Construction of scaling partitions of unity

TL;DR

This paper characterizes functions and matrices that generate partitions of unity in br^d, providing methods to construct such functions with high regularity and small support, with applications to wavelet frames and nonuniform splines.

Contribution

It offers a simple characterization of functions and matrices forming partitions of unity, enabling new constructions with desirable properties and applications in harmonic analysis.

Findings

Characterization of functions and matrices for partitions of unity

Construction methods for functions with high regularity and small support

Application to wavelet frames and nonuniform splines

Abstract

Partitions of unity in ${\mathbf R}^d$ formed by (matrix) scales of a fixed function appear in many parts of harmonic analysis, e.g., wavelet analysis and the analysis of Triebel-Lizorkin spaces.
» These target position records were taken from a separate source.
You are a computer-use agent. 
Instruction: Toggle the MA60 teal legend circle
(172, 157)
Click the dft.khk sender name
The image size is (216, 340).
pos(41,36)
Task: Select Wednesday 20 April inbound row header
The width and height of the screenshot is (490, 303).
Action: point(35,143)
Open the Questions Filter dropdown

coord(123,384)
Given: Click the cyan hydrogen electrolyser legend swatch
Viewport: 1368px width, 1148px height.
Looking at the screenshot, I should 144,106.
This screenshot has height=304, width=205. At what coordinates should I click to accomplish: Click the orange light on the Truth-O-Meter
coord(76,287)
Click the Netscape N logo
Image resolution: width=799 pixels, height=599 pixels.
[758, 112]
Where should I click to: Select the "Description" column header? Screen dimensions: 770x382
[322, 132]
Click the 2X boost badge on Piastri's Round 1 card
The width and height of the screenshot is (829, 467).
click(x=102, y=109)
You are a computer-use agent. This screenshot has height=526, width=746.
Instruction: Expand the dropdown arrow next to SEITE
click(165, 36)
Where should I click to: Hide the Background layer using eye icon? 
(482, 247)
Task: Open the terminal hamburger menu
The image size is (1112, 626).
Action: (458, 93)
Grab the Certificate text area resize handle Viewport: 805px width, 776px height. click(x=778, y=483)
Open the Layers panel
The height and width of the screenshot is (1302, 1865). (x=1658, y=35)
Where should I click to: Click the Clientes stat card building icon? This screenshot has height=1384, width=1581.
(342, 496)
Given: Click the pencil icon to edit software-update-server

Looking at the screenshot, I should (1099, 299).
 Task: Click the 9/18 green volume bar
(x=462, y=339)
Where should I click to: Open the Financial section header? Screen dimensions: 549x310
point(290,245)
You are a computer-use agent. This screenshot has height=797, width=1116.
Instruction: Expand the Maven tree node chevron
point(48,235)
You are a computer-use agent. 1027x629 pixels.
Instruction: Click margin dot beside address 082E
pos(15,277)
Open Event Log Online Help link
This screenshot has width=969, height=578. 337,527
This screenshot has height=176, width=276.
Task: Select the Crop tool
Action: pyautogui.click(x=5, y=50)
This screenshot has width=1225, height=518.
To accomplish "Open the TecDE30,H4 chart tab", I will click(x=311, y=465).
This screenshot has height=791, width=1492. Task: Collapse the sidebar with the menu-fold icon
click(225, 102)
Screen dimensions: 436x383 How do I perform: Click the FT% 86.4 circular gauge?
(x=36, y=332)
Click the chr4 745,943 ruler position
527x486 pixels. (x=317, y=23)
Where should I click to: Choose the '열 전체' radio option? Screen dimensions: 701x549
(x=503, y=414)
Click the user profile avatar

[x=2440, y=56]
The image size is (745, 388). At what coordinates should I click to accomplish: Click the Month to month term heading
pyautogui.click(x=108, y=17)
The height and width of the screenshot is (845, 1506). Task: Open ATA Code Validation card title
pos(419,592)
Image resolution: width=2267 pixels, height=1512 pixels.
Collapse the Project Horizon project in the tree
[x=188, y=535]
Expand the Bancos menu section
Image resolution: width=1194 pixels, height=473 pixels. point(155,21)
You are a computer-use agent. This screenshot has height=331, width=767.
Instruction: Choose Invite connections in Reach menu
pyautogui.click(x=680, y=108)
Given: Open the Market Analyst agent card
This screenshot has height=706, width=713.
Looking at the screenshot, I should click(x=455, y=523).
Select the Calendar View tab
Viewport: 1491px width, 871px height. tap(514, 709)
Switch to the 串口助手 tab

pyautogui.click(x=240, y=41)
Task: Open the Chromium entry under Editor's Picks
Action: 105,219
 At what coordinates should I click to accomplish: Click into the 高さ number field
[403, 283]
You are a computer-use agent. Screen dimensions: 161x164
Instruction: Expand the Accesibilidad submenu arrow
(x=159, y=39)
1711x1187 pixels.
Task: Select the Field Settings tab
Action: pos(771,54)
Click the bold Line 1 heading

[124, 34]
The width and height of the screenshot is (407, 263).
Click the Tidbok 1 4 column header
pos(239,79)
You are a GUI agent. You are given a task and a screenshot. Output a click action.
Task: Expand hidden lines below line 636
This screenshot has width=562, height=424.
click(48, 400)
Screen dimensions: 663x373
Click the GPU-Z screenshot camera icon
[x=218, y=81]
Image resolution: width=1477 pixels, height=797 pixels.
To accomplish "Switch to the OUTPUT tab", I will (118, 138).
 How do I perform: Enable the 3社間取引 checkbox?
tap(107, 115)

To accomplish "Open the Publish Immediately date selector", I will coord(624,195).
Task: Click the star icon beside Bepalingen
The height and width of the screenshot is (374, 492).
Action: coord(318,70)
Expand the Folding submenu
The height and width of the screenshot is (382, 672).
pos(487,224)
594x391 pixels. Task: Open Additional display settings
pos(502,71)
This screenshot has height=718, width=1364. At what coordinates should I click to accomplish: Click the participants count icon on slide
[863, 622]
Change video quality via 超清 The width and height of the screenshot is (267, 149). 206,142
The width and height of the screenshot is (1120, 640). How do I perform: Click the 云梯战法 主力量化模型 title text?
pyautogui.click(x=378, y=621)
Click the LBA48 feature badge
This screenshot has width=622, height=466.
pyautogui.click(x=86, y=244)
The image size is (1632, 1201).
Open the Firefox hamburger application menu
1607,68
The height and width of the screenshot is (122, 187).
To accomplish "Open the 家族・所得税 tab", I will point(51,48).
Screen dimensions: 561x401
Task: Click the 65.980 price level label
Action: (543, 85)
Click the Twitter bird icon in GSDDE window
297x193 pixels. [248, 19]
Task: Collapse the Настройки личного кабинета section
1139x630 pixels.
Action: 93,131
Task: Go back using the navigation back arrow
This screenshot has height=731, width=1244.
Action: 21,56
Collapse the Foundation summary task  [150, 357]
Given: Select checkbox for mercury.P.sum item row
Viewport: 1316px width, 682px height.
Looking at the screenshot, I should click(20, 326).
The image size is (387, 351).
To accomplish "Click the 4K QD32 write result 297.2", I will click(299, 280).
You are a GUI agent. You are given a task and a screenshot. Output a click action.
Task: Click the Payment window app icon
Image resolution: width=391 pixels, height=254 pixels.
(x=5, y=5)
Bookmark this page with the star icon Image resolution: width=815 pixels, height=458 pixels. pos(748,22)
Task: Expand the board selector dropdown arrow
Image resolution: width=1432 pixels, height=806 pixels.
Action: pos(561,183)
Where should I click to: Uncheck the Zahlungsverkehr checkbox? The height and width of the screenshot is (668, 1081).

We give a simple characterization of the functions and matrices yielding such a partition of unity. For invertible expanding matrices, the characterization leads to easy ways of constructing appropriate functions with attractive properties like high regularity and small support. We also discuss a class of integral transforms that map functions having the partition of unity property to functions with the same property. The one-dimensional version of the transform allows a direct definition of a class of nonuniform splines with properties that are parallel to those of the classical B-splines. The results are illustrated with the construction of dual pairs of wavelet frames.